The vivaciously undead-jazz man Jon Armstrong had a wee chat with us recently, and this is how it went...

All About Jazz: Hello Jon, how are you doing today?

Jon Armstrong: Hello, things are really good right now, there are lots of exciting people around, it's been really nice.

AAJ: I interviewed trumpeter Daniel Rosenboom a few months ago.

JA: Yeah, he's a good friend and a frequent collaborator.

AAJ: Would be good to hear about your background leading up to your relationship with the Orenda Records label via Slumgum.

JA: In a nutshell, since I've been in LA I've focussed most of my time on developing the quartet Slumgum.

AAJ: Are you the originator of that quartet?

JA: Actually, all four of us are. It just started from us playing together, we tried to improvise together, bringing in original music, and seeing what we could do with standards. What seemed to be the best part about it is that all four of us have a pretty unique perspective on music to bring to the group. So we all made a conscious decision to not let any one person's view on music dominate. We were very curious to see how it would develop organically. We did a lot of touring, I'd say from 2008-2013.

AAJ: You've done a lot of touring, it's nice to have that unity for such a long time, to develop as a group.

JA: Yeah, each batch of tunes that would come in were totally different. We also got to a great place where people felt comfortable bringing in sketches. We just tried things out because we were performing so much because we were on the road. We could really let things manifest between all four of us, so no one's ego took centre stage. That was a blast. Sometimes I talk about it in past tense because our pianist moved to Vancouver, Canada.

AAJ: Ah he's the guy with the crazy piano in your YouTube videos...

JA: Yeah right, that wasn't actually his, it belonged to a venue that has since gone---The Royal T's Café. It's great. It was a decent piano and certainly a work of art. That was a funky Californian fusion/Japanese restaurant. The best part was it was being booked by Rocco Sumazi who does the Angel City Jazz Festival—he used to book music in Oakland, at a place called Duende. He's basically been an incredibly important music agent and booker in LA for about a decade.

AAJ: In the same vein as Joon Lee.

JA: Exactly, absolutely. And right around the time Rocco moved to Oakland the Blue Whale and Joon Lee really took centre stage in LA. The two of them are very good friends. Rocco in fact booked a lot of music at the Blue Whale to start with, I'm sure Joon learned a lot from that experience.

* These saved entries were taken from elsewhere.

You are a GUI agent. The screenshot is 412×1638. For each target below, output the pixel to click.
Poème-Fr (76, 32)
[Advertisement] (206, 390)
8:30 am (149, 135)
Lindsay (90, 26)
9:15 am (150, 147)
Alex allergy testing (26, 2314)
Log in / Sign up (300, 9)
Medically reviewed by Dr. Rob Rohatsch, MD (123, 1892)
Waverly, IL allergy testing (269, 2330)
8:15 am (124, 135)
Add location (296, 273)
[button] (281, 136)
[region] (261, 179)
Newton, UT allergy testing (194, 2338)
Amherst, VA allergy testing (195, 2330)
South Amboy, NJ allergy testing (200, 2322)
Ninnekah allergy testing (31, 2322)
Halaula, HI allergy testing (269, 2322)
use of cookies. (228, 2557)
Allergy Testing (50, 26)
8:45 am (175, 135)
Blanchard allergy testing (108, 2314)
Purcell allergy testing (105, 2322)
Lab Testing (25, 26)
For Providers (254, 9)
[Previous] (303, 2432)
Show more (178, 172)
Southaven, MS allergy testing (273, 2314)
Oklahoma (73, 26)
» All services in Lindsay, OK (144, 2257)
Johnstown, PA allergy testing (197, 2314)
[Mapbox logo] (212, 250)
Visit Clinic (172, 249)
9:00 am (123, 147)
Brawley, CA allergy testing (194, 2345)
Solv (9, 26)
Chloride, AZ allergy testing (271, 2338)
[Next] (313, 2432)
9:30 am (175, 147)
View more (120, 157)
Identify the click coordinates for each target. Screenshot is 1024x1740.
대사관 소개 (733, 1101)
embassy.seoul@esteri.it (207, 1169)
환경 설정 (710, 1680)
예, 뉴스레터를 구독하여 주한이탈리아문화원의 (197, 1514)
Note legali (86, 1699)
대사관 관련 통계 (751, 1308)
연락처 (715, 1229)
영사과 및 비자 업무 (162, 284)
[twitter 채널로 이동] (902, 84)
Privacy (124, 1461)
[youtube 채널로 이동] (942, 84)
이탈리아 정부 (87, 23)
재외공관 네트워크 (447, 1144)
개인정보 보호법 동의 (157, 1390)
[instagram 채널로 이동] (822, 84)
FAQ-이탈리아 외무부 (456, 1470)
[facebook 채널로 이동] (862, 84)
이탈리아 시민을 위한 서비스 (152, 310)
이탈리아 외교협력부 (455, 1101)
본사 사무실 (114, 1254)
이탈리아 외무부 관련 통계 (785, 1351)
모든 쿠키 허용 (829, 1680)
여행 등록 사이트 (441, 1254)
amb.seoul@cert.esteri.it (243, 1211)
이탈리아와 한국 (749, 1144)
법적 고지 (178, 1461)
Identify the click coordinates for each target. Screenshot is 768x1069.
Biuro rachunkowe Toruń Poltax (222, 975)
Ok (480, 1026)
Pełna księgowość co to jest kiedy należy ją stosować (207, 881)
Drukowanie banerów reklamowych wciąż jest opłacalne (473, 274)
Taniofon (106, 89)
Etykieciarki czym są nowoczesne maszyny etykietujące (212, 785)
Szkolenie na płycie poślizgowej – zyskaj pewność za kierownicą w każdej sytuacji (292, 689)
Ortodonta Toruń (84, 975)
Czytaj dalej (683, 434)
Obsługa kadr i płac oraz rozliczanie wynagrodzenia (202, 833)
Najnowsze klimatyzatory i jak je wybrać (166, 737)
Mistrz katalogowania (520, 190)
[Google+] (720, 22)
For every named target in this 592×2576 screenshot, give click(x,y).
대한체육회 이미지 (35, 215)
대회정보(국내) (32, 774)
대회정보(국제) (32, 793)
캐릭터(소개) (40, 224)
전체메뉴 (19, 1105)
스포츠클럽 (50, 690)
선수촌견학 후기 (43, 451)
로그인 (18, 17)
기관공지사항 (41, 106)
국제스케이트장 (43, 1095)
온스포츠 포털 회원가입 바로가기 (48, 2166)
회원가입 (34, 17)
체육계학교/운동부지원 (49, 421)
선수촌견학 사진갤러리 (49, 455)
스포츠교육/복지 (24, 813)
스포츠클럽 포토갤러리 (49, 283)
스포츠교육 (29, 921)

AAJ: Just thinking there's some Buddhist connection, nice philosophy to have, fusion between trying things out, food, music etc.

JA: I would agree, Rocco and Joon are kindred spirits in that way, they think very highly about the experience aspect of music which is not talked about so much. People always talk about how hip or how fast or how ingenious a player can be, always considering the history of the development of the music or star power. But both of them always, regardless of someone's reputation, will sit and give it a really good experience and ask what journey is this band taking me on, that's at the centre of both of their passion, which is very Buddhist.

AAJ: Nice way to be, as a member of the clientele, you can trust the programming, it's fun to listen to, nice newness to it.

JA: In both their places, even the Blue Whale, it's very stark, very beautiful, you sit on cubes. You know if you go there you're going to have a good time, bring a date, there's going to be good food there and some interesting music. There's a trust level there for sure.

AAJ: UK venues are largely more old school re food and music. Not to say great musicians don't play but the crowd are most often upwards of parents and grandparents.

JA: It's funny, jazz music in general has turned itself off to the younger audience. I wonder, some of it may be our fidelity to our history, trying to sound like this guy or that woman. Some of it is also, not to be critical, just the nature of how most young musicians are being developed, in academic situations all over the world. When we get out into the real world we're almost spoiled because, in school we can put on a live avant-garde event, something like a live improvised silent film show and 70 of our friends will show up and pat us on the back. The real world is hard to get people to give you their time if you're playing this esoteric music. Music students need to realize that school can be a bubble.